E’ successo, tempo fa, che last.fm mi ha consigliato questo gruppo, i Bachi da Pietra. Nome e descrizione sono allettanti, mi cerco qualcosa e trovo “Quarzo”, del 2010. Lo ascolto e mi piace. Poi lo accantono per un po’, ci sono altri gruppi, altri album, che hanno decisamente la priorità, e ‘sti Bachi mi passano in secondo piano.

Ad un certo punto, capita che non ho molte idee su cosa recensire, e quando il capo minaccia di licenziarmi ogni giorno dispari, capirete che sono cazzi. Mi ricordo di “Quarzo”, che mi era piaciuto e che sembrava originale, e decido di scribacchiarci qualcosa. Ecco, questo è il parto doloroso della recensione. E sorge qui il dramma: dei Bachi, ho ascoltato solo questo cd. Non ho tempo, né voglia, di recuperare il resto della discografia quando, a conti fatti, posso riempire un sacco di spazio raccontando di come sia difficile fare certe cose. L’importante è avvertire che la recensione può, quantomeno, essere poco documentata. Mi sento, a tratti, come se dovessi scrivere di qualcosa che ignoro. Sono un giornalista medio, insomma.

Bene, tutto sembra molto suggestivo, financo i titoli delle canzoni, ma…che cosa fanno, questi Bachi?
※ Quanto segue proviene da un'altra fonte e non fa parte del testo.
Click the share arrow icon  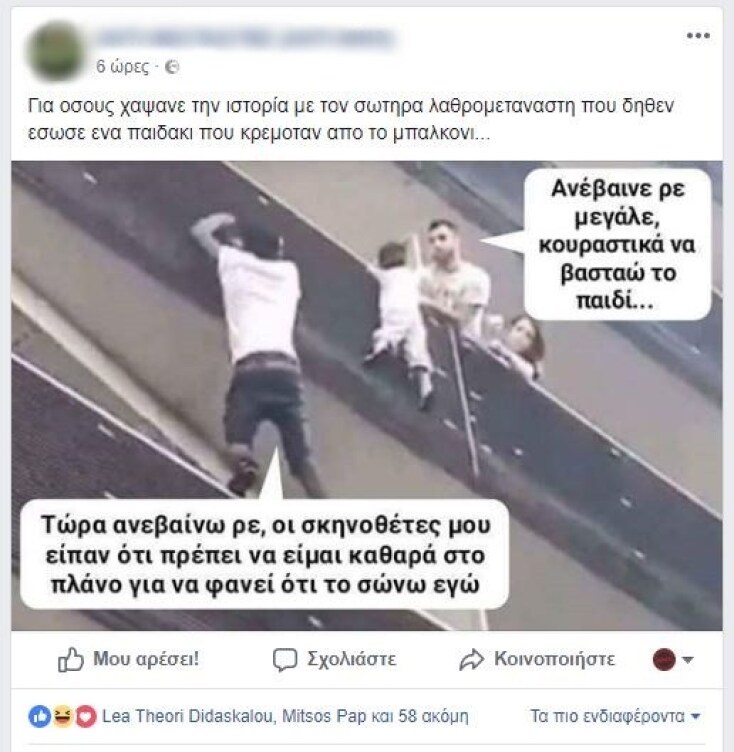coord(472,660)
Domanda difficile. C’è una base blues. A me, dire “blues” fa pensare a certi tizi vestiti bene che dicono robe come “lounge bar” e “luce soffusa”, ma qui la faccenda è diversa, più dura, come un sasso. Perché c’è anche un sacco di rock, spesso talmente pesante da sconfinare ampiamente nel doom. Così, per mettere in chiaro le cose, si parte con “pietra della gogna”, un incedere marziale che non lascia scampo: una voce distorta accompagna il suono malato, l’atmosfera si fa cupa, l’aria è piombo combusto. Gran pezzo.

Non vi preoccupate, non tutto “Quarzo” è così opprimente. Certi brani scorrono che è un piacere, una boccata d’ossigeno in quella che a volte sembra la discesa in una miniera abissale.

C’è un che di rarefatto, di scarno, mentre si passa da atmosfere tipicamente Tom Waits (sempre che si possa dire “tipicamente”) a momenti più squisitamente noise. Poi, un pianoforte spiazzante, e d’un tratto sei di nuovo giù, nel baratro, mentre i Bachi ti tengono la testa sotto, nel flusso del rumore.

Davvero un buon disco, di quelli che ti tolgono il fiato. Ascoltatelo, riascoltatelo, poi recuperate quanto già fatto dal gruppo, perché “Tarlo terzo” sembra essere il disco del millennio, e c’è proprio da leccarsi i baffi. Chi non li avesse, dovrebbe provare a farseli crescere. Se non potete, in quanto donne (ma non vale per tutte), potete leccare quelli più vicini a voi, che magari nascono nuove amicizie.